What needs to be done :: Pictures do not belong in the output. Reproduce exactly the lines from the start of the records through the line with "Task: Click the".

[Stored data entries]
•••

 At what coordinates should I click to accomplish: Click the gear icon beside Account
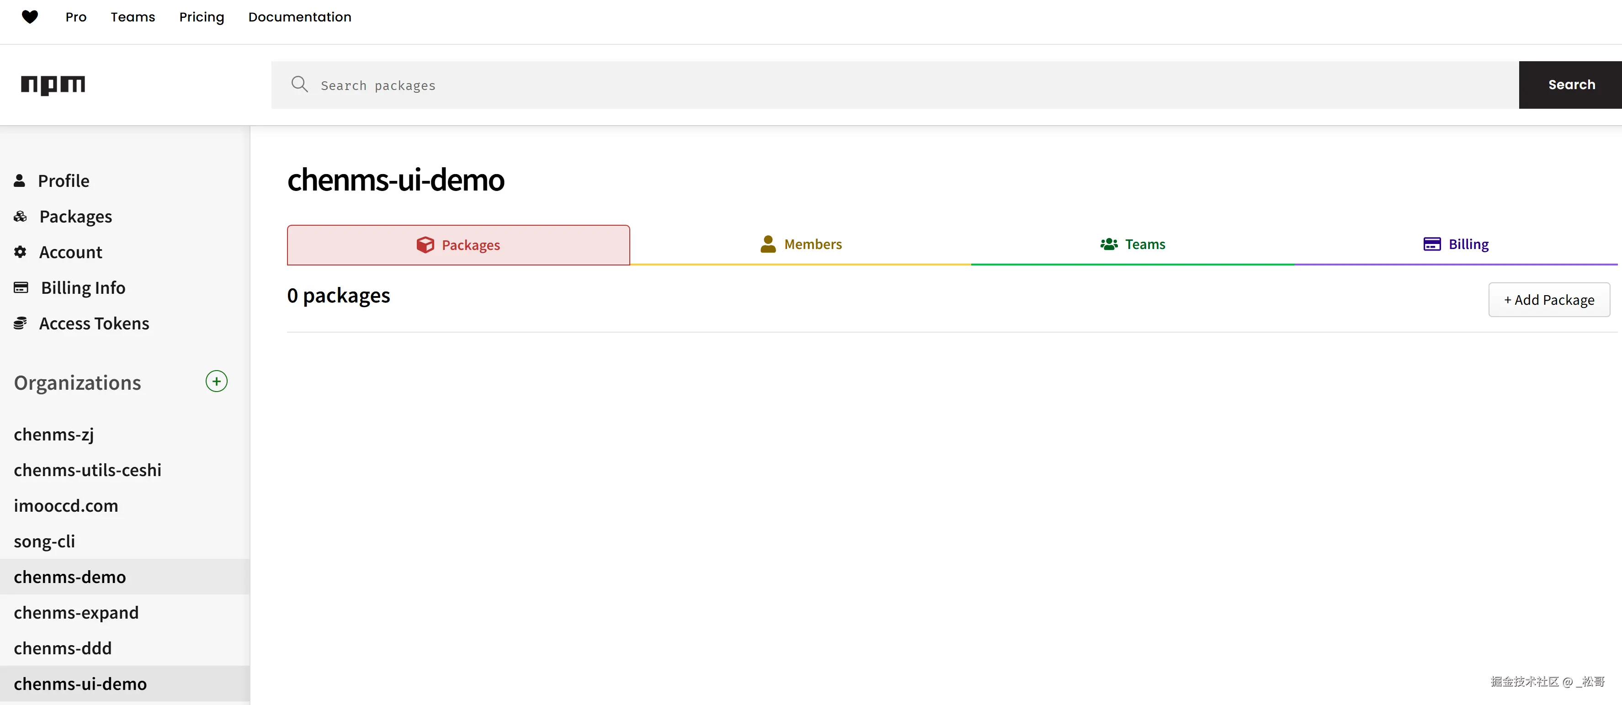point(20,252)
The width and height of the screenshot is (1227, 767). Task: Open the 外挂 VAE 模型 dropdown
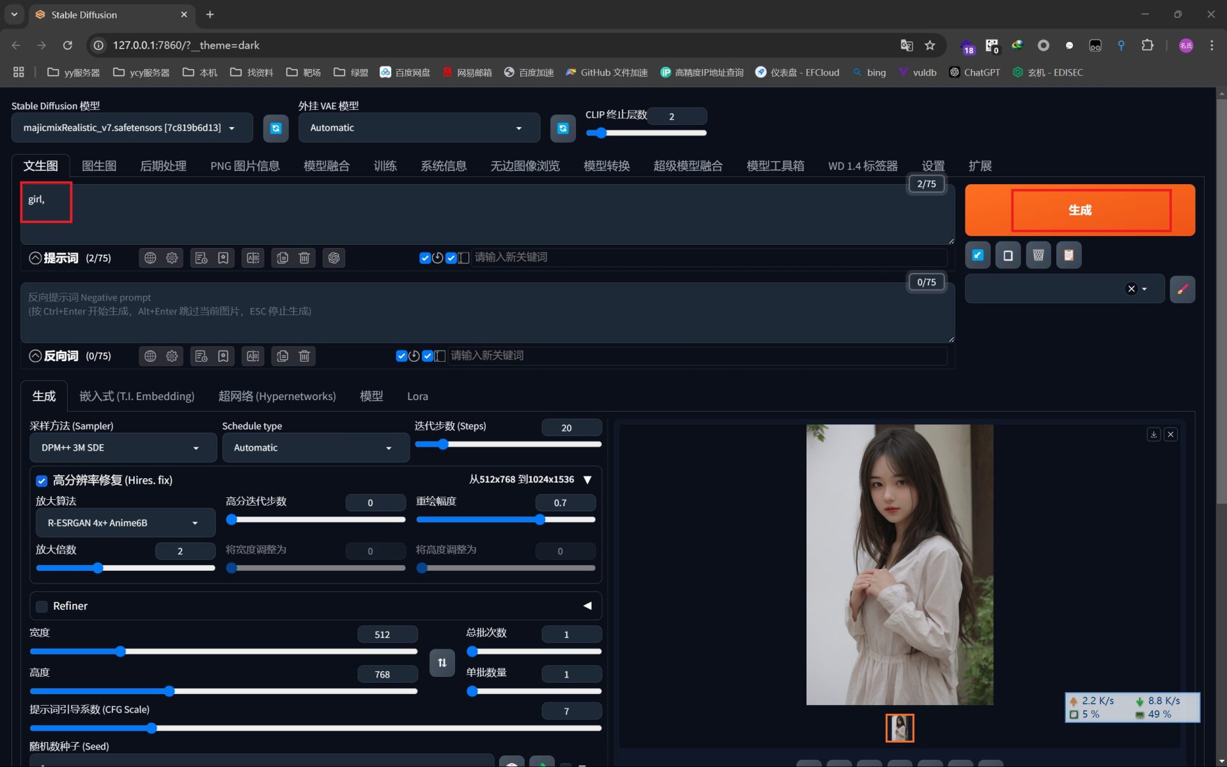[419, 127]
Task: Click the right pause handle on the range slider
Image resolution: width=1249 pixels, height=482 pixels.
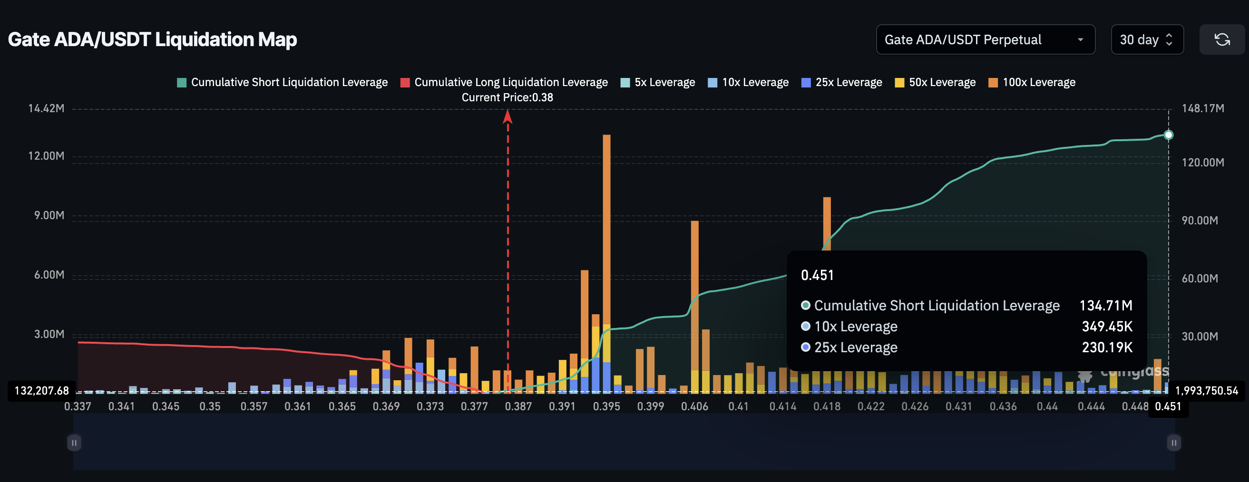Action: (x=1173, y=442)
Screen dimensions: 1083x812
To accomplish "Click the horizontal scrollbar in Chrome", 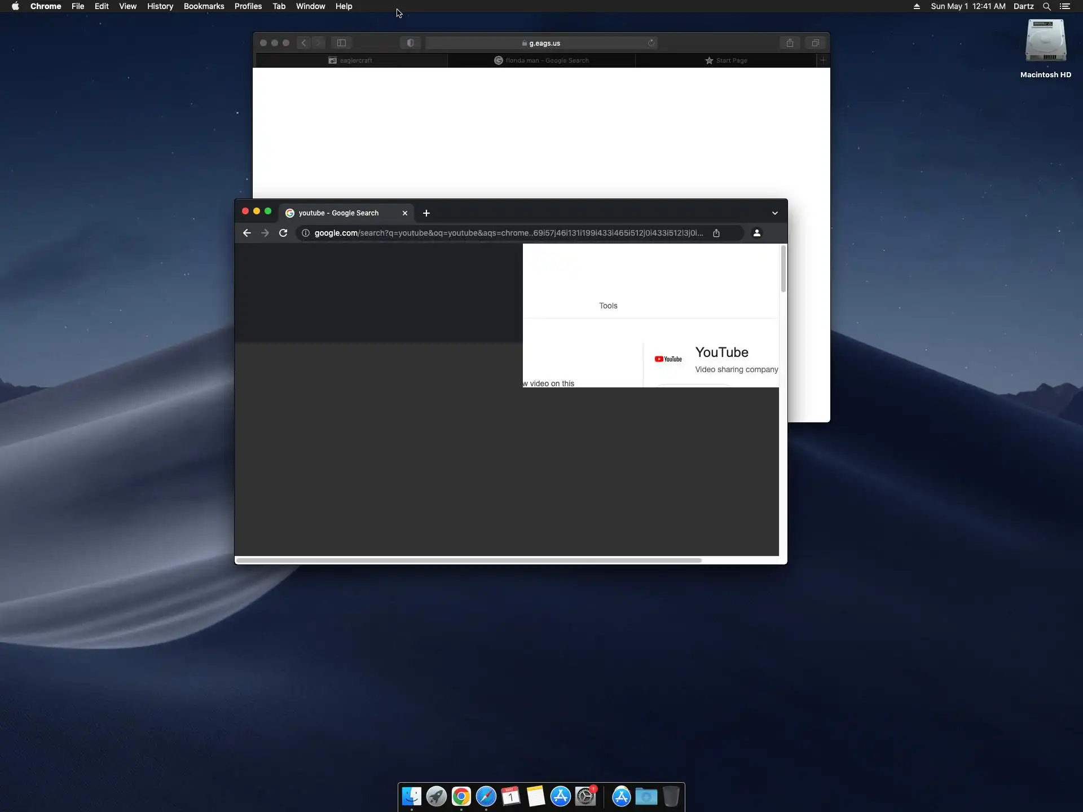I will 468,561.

•••

Solution for this exercise ::
 At what coordinates should I click to accomplish: Click the gear icon beside Account
point(20,252)
The width and height of the screenshot is (1227, 767). Task: Open the 外挂 VAE 模型 dropdown
[419, 127]
Task: Click the right pause handle on the range slider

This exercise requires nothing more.